Consultado sobre cómo observa esta edición en comparación con las anteriores, el escultor afirmó que la Bienal mantiene intacta su capacidad de reinventarse.
"Muchos podrían pensar que con el paso de los años la gente se va a aburrir, pero ocurre todo lo contrario. Cada Bienal es una inyección de sangre nueva porque aparecen nuevos escultores, nuevas ideas y nuevos conceptos del arte."
Además, resaltó que cada obra creada durante la competencia permanece en la ciudad y pasa a formar parte de un patrimonio que puede ser disfrutado por miles de personas.
UN PROCESO CREATIVO PERMANENTE
Respecto de la escultura que presenta este año, Vildoza explicó que el trabajo comienza mucho antes de llegar a la competencia.
"Yo dibujo y diseño permanentemente. Estoy prácticamente todo el día pensando y trabajando en esculturas", contó.
Según explicó, las ideas nacen en cualquier momento, ya sea en su taller o incluso en la mesa de la cocina, para luego convertirse en maquetas realizadas en metal, cartón o distintos materiales hasta encontrar la propuesta definitiva.

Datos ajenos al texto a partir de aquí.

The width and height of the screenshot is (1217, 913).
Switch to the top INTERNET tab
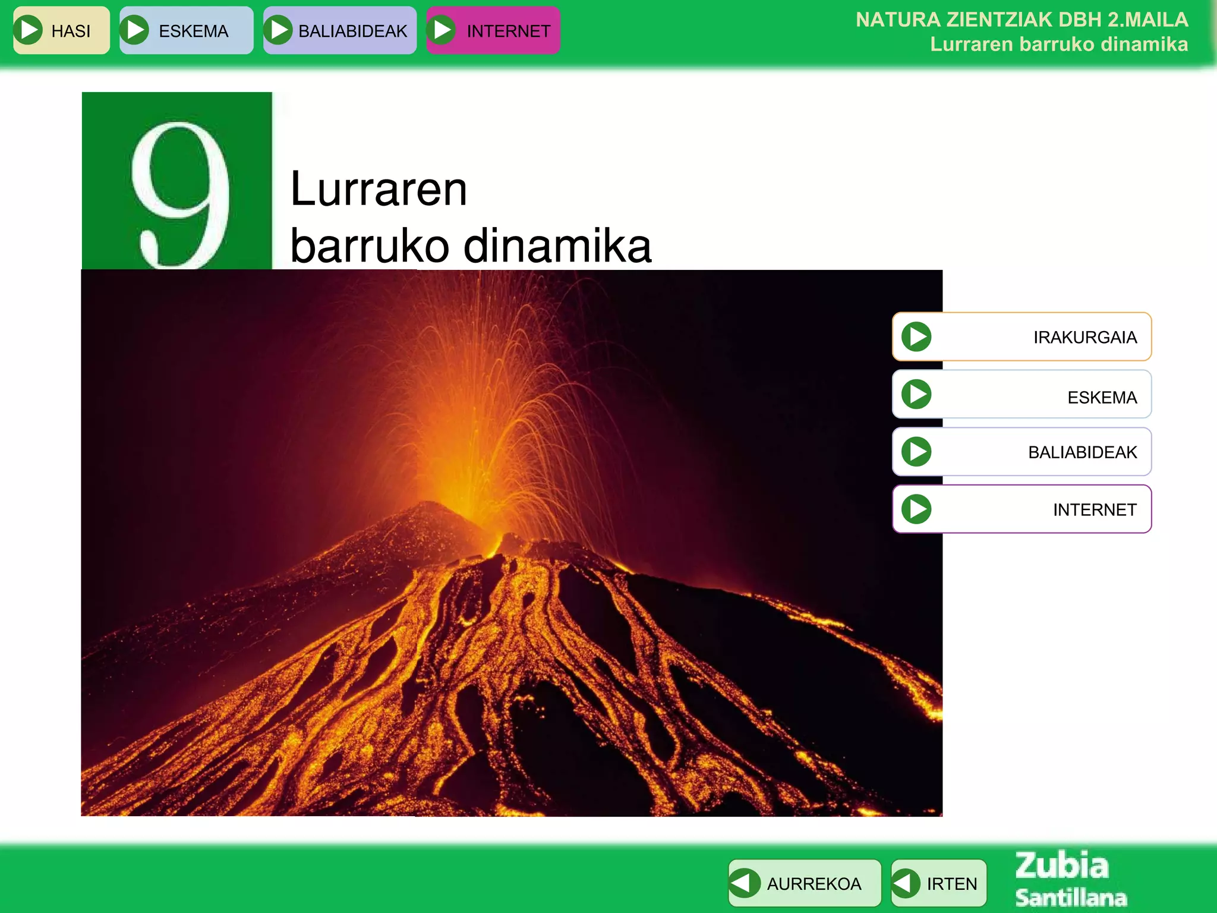point(508,31)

En esta edición decidió trabajar con acero inoxidable y apostar por una obra de líneas simples y conceptuales.
"Busqué una propuesta bastante minimalista para respetar la esencia del material. Después, el desafío está en darle sensibilidad a una estructura muy potente mediante pequeños detalles que se incorporan sobre el final."
UN LEGADO PARA LA CIUDAD
Al hablar sobre el destino final de su obra, el escultor reconoció que ese es uno de los aspectos más valiosos de participar en la Bienal.
"Son como legados. Uno trabaja con materiales que permanecen en el tiempo y lo único que espera es que esa obra trascienda, guste y, por qué no, emocione a quienes la contemplen."

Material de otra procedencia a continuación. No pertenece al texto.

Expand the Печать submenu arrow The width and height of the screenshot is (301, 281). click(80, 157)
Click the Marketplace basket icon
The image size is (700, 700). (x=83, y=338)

Con artistas provenientes de distintos países y miles de visitantes recorriendo el predio cada jornada, la Bienal Internacional de Escultura vuelve a convertir a Resistencia en el gran escenario donde el arte se crea frente a los ojos del público y donde cada nueva obra pasa a formar parte de la identidad cultural de la ciudad.